_Activity_
Where the records hold the string "resolution", show the whole line it sits on.
= Beginning of Section =
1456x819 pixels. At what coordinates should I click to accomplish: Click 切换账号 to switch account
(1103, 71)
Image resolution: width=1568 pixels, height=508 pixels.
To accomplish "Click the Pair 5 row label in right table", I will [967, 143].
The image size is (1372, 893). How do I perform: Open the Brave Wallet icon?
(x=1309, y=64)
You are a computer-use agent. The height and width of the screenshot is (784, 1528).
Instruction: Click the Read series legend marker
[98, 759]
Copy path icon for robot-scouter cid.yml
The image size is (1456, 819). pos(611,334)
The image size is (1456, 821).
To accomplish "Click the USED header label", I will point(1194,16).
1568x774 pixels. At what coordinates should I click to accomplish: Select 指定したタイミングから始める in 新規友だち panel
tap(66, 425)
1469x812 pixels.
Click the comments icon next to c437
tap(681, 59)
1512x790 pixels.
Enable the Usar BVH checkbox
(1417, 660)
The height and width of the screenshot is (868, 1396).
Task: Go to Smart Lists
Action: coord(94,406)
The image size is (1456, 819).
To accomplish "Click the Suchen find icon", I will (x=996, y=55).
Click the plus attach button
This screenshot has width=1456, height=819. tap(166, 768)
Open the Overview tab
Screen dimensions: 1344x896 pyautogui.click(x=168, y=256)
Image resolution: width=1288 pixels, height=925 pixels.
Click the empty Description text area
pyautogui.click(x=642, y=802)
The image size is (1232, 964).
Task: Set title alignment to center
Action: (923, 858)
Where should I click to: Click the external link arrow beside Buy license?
= End of Section =
_Result for this task_
Image resolution: width=1568 pixels, height=508 pixels.
Image resolution: width=1288 pixels, height=925 pixels.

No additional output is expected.